Quoting Mpundu Mukanga <email@example.com>:
> I dont if my questions make sense to you. Questions: Based on your
> experience and knowledge of statistics would you perform factor
> analysis on non-normal data such as likert type dat (ordinal data)
Yes, I would, and I often have for the sort of purpose that you have.
> My goal as mentioned before is
> enable me look at the data critically and identify factors which i
> can use to create subscales from a pool of items i have (likert
There are two ways of looking at factor analysis. The first is as a
data reduction method, and for this data distributions don't matter
much. You will want to extract as many factors as make practical sense,
i.e. not too many, and the ones that you extract should cover a
reasonable amount of the total variance.
This will enable you to identify and throw away some of your original
variables, while not throwing away too much of the total information.
There are other ways of doing this, such as repeated selection of
subsets using reliability analysis, and this usually results in pretty
much the same subsets that factor analysis can find for you with far
less work on your part.
What SPSS calls the "principal component" method (statisticians also
have another definition of "principal components") may be the best
method, but if many variables are associated with a particular factor,
then that factor becomes important. You can create a large factor by
putting many very similar questions into your test battery. An
alternative is the maximum likelihood method, which is not so much
influenced by the number of variables linked with a particular factor.
One of the odd things about ML is that although the definitions make a
lot of use of the idea of normality, SPSS produces a ML solution
regardless of your data distribution.
The second way of looking at factor analysis, using it as a statistical
technique, requires some assumptions about the data distributions. If
you want statistical measures and tests of the "true number" of
factors, or you want to know whether a particular factor loading is
signficant, then there are methods FOR NORMALLY DISTRIBUTED DATA which
will provide you with standard errors of estimates.
Many people use rules of thumb, such as keeping factors with
eigenvalues greater than one, and treating loadings of, for example,
0.4 and above as significant. If you have normally distributed data and
you do a proper STATISTICAL factor analysis, you will find that these
rules of thumb are very rough approximations.
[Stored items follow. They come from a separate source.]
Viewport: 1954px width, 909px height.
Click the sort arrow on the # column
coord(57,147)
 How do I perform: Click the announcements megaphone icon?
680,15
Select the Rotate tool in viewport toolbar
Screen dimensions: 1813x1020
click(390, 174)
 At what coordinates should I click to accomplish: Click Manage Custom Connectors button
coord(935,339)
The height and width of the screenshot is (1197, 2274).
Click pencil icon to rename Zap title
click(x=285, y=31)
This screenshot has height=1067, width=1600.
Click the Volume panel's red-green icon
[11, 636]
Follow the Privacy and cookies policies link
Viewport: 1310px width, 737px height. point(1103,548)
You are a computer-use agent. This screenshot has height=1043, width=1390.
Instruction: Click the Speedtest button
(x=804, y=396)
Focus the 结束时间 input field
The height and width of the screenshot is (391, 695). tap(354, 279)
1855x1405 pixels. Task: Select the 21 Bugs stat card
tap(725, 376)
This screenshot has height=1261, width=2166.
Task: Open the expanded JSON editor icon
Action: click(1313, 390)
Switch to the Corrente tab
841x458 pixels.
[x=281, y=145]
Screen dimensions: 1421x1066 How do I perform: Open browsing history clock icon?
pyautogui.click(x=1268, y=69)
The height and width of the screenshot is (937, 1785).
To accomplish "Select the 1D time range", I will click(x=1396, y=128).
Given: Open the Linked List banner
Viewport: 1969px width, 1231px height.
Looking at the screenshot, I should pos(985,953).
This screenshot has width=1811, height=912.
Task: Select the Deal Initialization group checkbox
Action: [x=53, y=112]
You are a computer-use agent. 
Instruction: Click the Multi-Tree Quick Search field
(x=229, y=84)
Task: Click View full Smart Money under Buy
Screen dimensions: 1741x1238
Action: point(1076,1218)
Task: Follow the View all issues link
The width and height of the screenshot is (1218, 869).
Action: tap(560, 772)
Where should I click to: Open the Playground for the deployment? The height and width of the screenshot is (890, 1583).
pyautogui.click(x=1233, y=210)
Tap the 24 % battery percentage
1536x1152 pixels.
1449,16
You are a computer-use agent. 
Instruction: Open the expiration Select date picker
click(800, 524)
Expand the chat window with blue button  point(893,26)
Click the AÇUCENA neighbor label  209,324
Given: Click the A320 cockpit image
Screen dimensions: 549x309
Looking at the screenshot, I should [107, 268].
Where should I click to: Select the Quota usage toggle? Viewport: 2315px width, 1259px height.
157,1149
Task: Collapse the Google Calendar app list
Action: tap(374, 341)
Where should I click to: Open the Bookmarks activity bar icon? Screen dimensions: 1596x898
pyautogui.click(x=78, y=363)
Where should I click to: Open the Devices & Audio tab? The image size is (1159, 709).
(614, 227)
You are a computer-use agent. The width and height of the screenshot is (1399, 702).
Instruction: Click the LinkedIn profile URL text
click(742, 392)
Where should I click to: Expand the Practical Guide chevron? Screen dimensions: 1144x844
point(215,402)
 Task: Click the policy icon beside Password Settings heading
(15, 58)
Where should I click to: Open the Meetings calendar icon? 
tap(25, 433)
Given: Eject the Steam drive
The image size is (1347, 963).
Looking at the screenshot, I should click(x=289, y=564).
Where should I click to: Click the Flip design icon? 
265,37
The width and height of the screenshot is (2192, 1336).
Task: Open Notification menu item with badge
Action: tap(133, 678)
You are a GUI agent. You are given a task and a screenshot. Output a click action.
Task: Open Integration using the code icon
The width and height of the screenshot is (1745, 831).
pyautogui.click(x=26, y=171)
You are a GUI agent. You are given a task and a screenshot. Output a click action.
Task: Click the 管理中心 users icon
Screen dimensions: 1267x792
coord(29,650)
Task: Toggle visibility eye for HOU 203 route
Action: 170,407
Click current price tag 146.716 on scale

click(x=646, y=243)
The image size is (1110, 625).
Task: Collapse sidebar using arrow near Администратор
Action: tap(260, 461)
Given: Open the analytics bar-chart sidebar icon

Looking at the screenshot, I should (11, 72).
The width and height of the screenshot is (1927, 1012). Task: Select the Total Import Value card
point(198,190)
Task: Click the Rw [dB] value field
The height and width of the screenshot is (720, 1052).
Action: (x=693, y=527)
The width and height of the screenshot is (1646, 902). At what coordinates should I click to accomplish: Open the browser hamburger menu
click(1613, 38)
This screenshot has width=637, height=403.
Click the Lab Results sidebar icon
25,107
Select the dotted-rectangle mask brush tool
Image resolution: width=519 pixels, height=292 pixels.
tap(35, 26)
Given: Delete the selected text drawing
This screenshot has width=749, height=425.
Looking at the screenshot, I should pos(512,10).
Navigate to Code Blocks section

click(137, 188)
If you really only want to find subscales, then rotation of the factors
may not be relevant. Rotations are only useful if you want to give some
kind of description to the factors which you have found. The original
unrotated solution is the neatest one in mathematical terms. If you
like to think in terms of your original variables rather than the neat
mathematical factors, then rotation may help - and varimax is as good
as any, for all but the expert.
I would advise the selection of your subsets of variables from an
unrotated solution. Having discarded some variables you might want to
repeat the factor analysis on the remaining variables, and then
rotation may help you to find names for your subscales, by seeing how
the factors are related to the original variables.